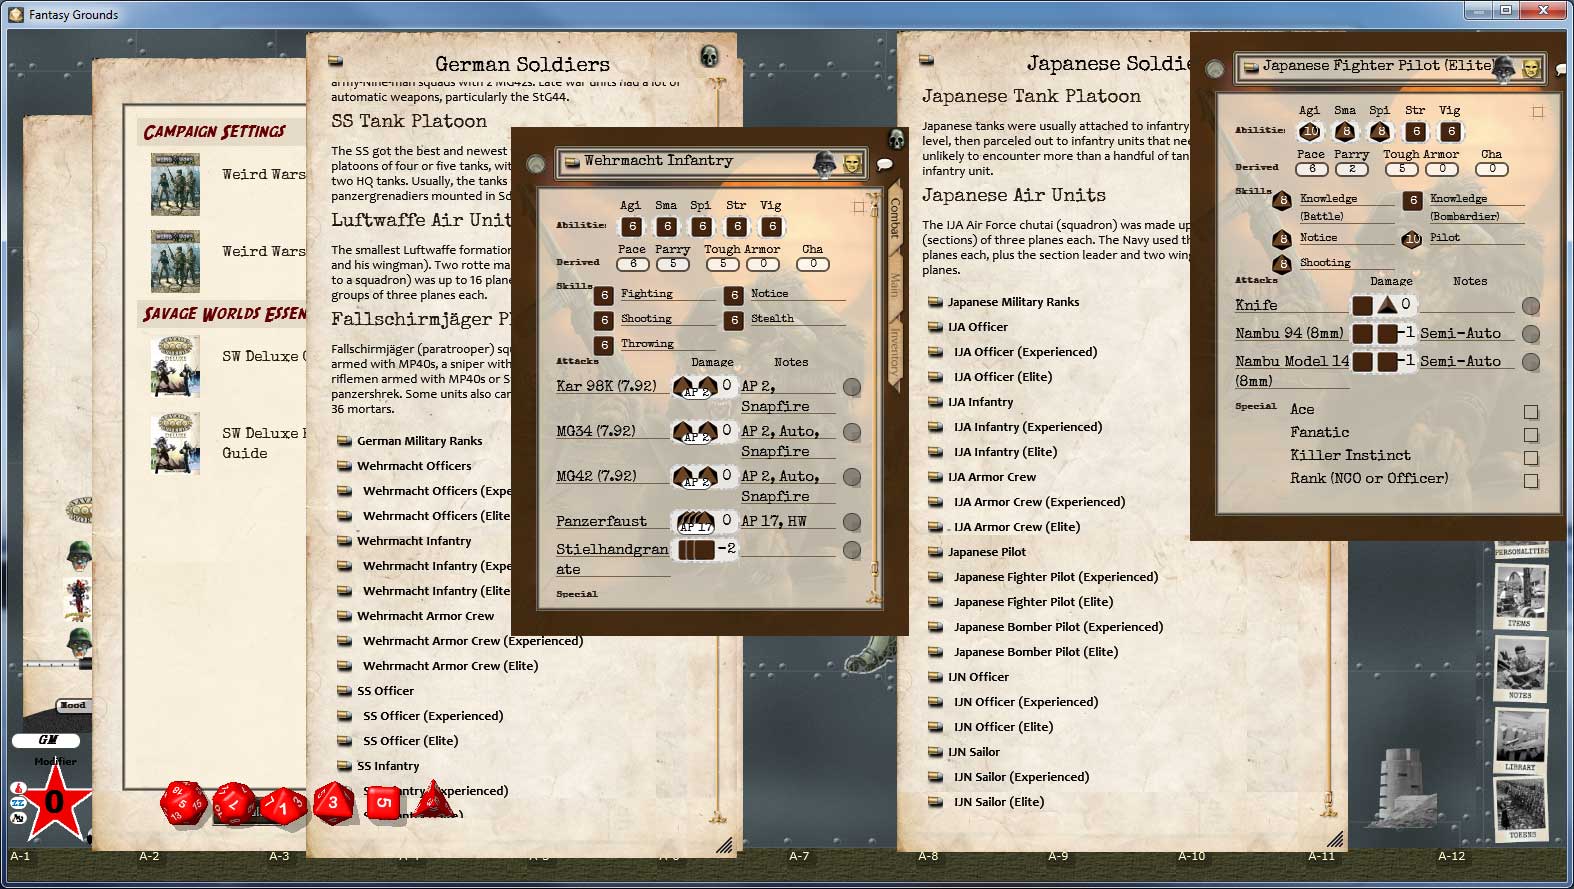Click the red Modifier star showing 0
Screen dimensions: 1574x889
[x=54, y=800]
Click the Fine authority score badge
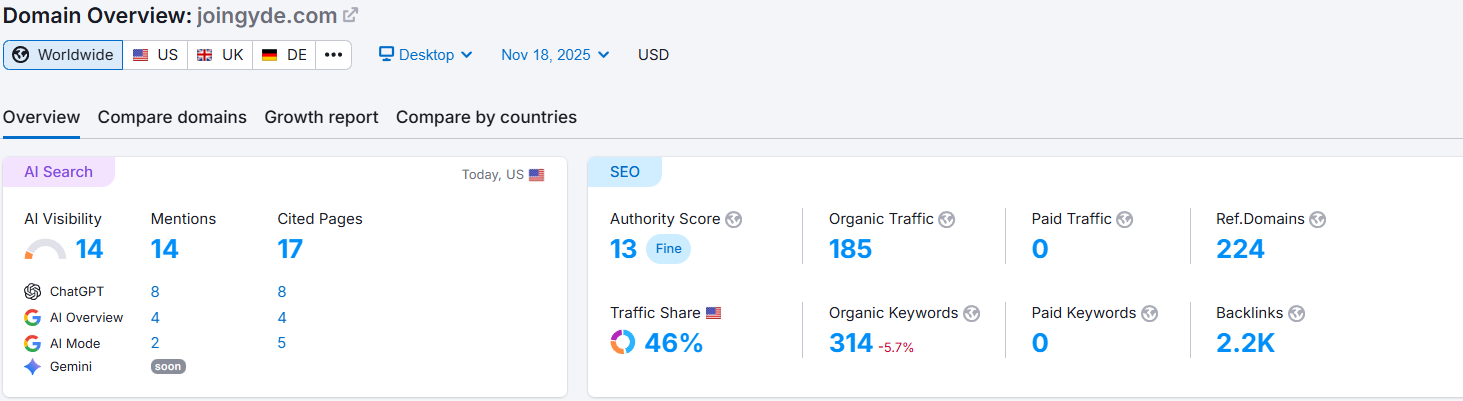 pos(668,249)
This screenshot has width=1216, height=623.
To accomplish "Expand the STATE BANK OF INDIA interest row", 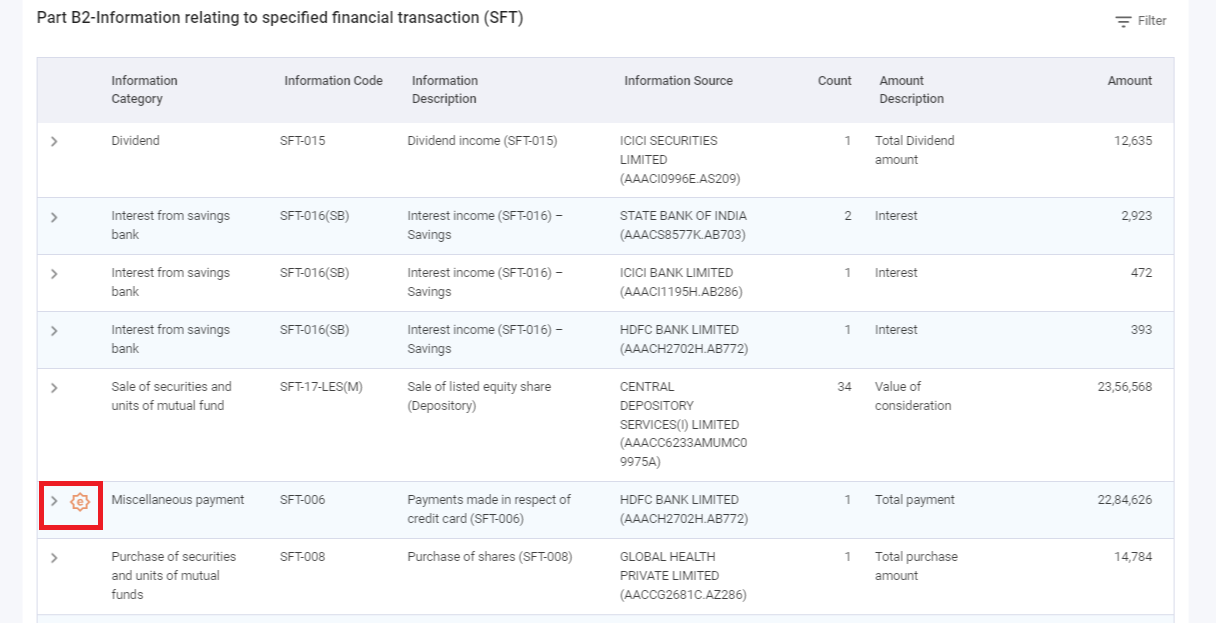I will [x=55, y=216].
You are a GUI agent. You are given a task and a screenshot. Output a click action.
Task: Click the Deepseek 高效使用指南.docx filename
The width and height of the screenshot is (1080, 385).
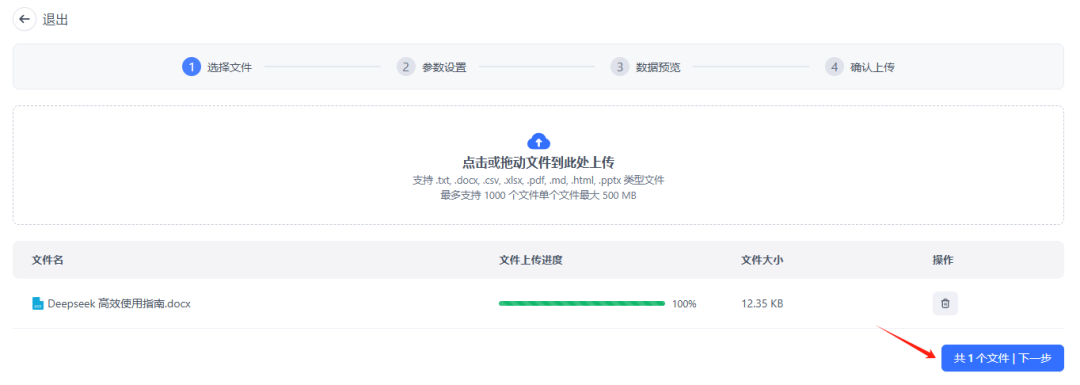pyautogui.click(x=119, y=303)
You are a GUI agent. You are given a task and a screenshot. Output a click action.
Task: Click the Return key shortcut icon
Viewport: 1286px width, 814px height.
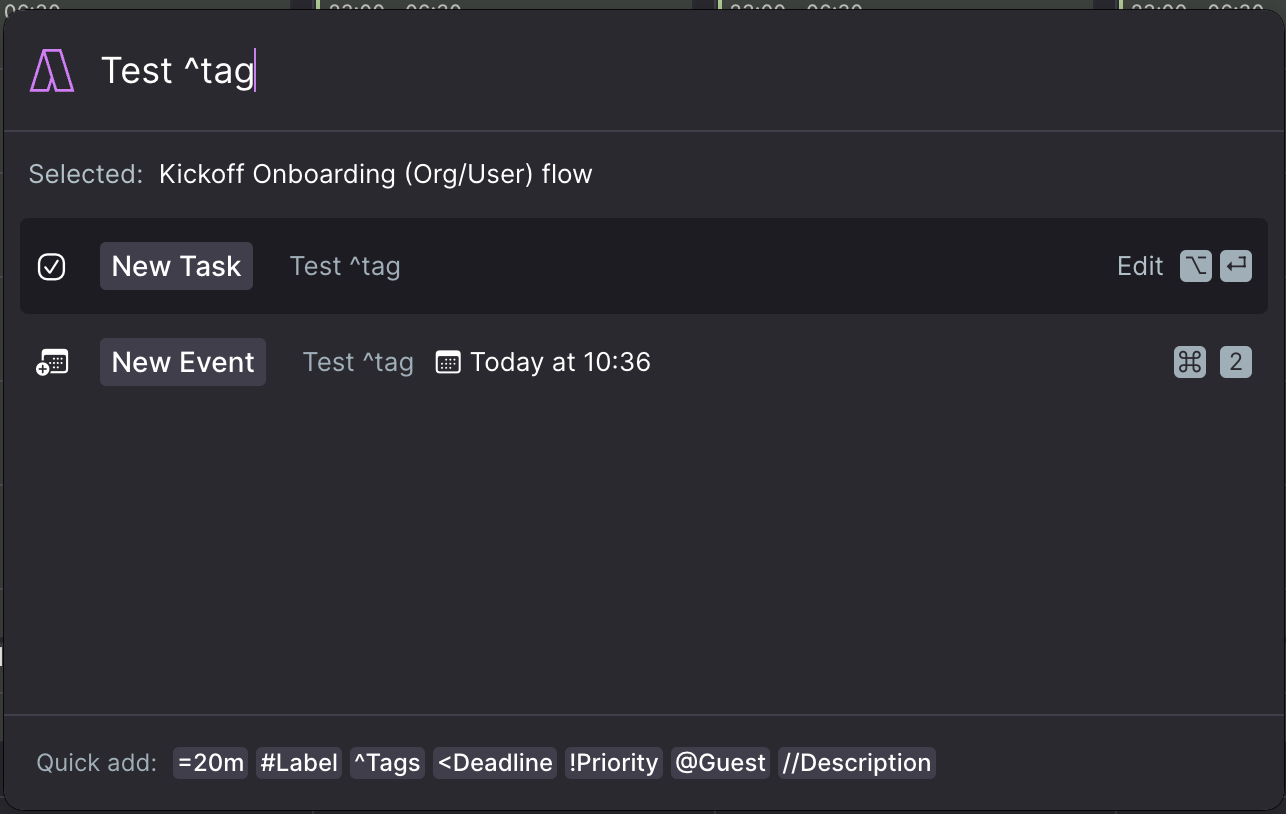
==*==
Written exercise:
Pull out every line of the listing above that contains the string "width". Case counts, so match uppercase and lowercase letters exactly.

Problem solution:
This screenshot has width=1216, height=623.
The width and height of the screenshot is (1080, 385).
Viewport: 1286px width, 814px height.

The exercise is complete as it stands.